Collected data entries
>>

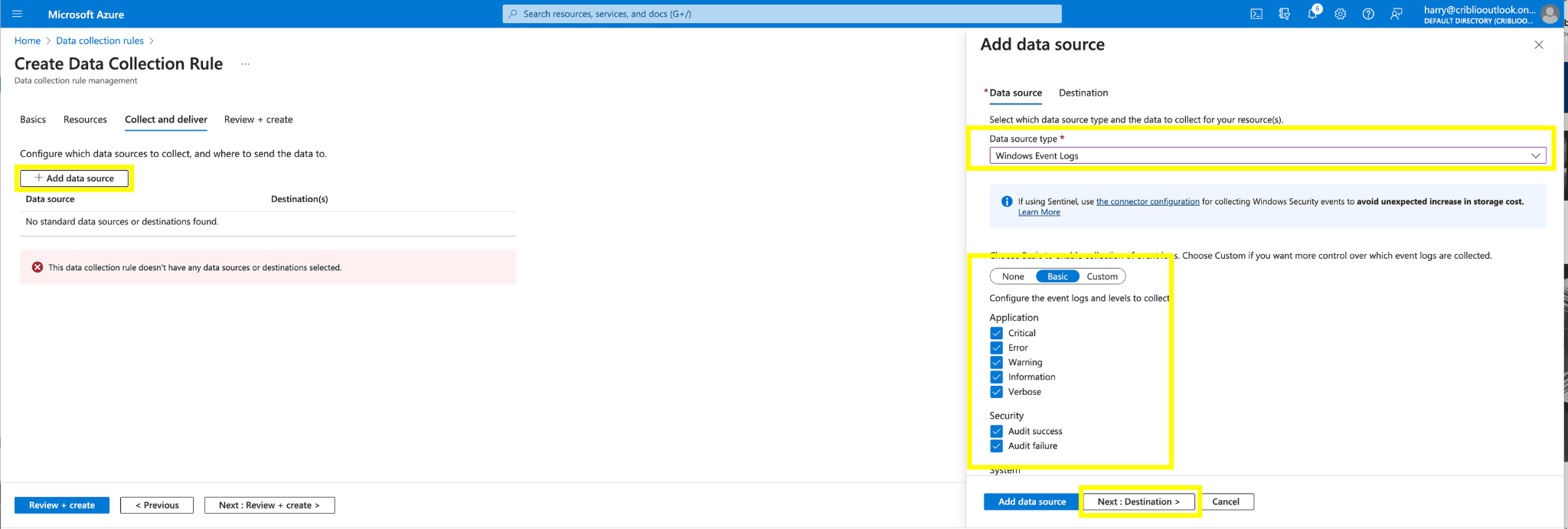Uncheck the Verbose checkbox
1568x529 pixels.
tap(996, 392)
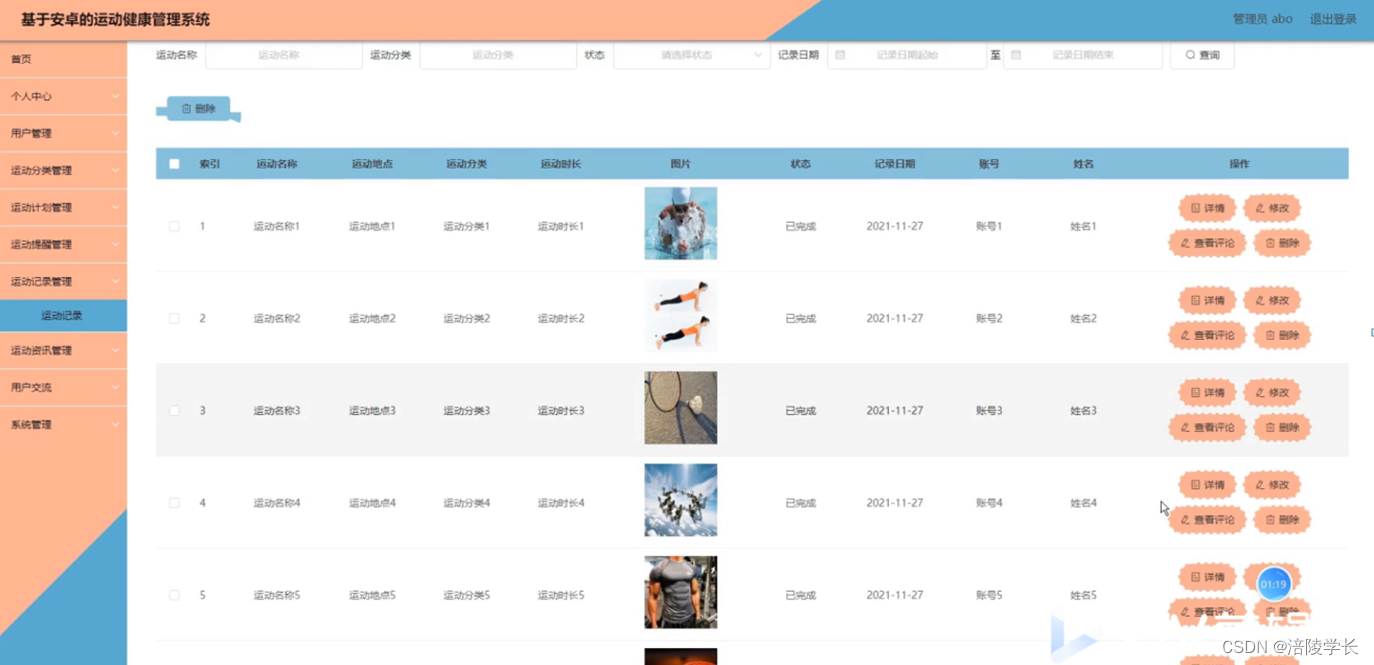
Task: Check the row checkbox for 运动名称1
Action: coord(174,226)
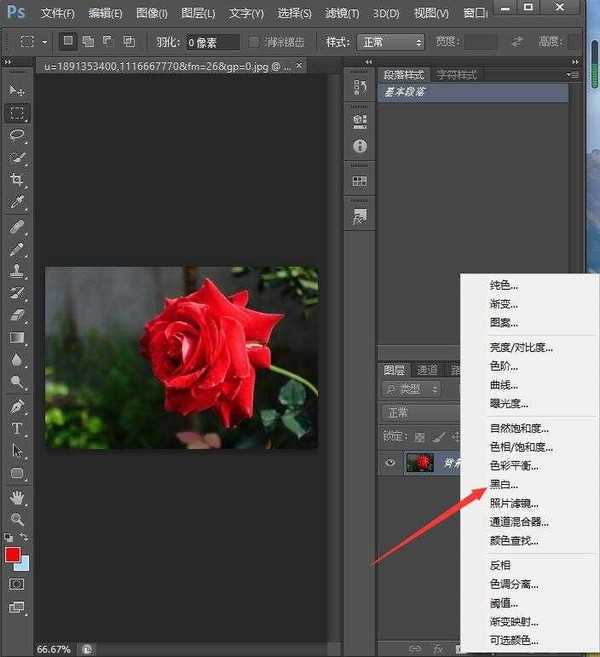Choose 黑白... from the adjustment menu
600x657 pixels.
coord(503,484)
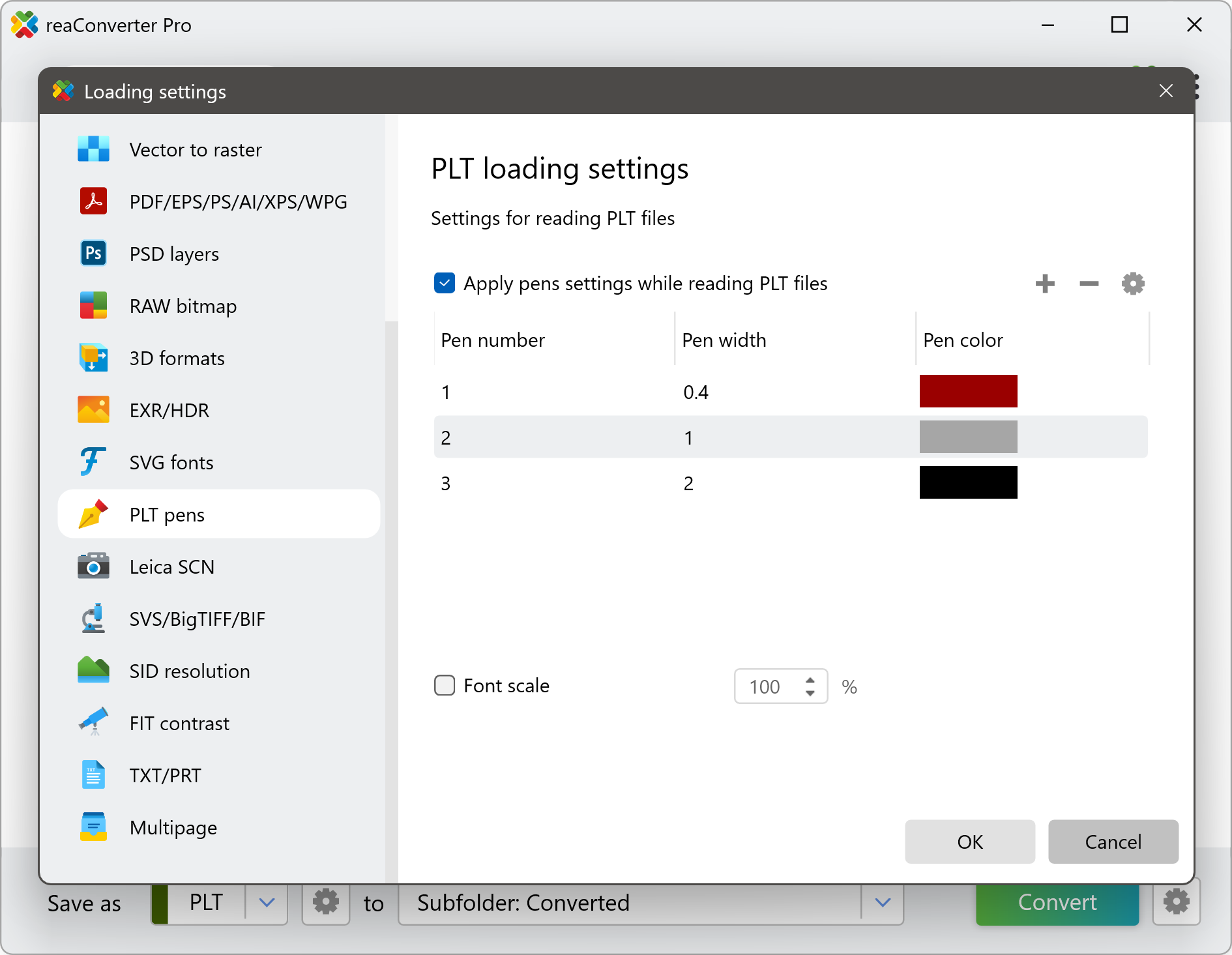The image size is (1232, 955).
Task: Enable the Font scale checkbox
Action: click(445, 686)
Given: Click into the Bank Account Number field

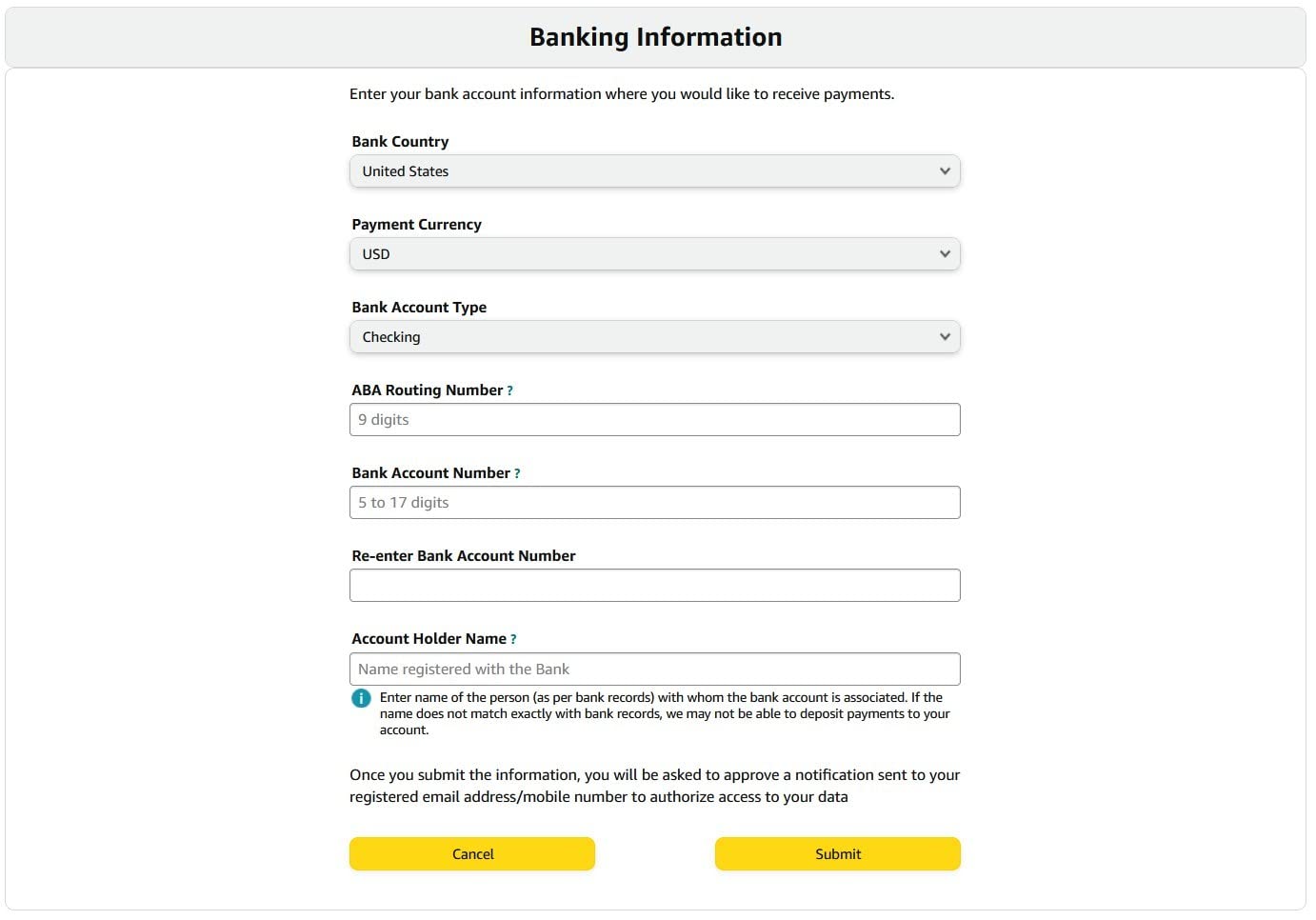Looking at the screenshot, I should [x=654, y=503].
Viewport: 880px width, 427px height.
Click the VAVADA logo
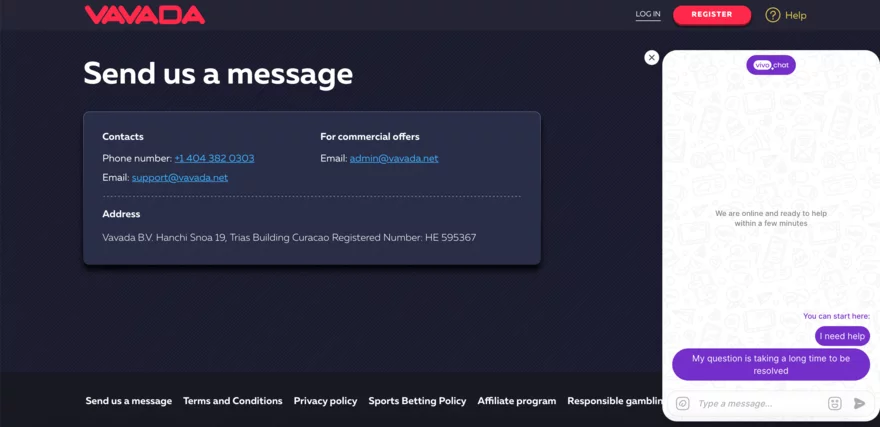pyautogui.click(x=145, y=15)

<<

(Exercise description):
Leaving pictures aside, give again word for word each line from the one with "Given: Click into" to the final line of the entries.

(Written solution):
Given: Click into the Bank Account Number field

Looking at the screenshot, I should [x=654, y=503].
Viewport: 880px width, 427px height.
Click the VAVADA logo
pyautogui.click(x=145, y=15)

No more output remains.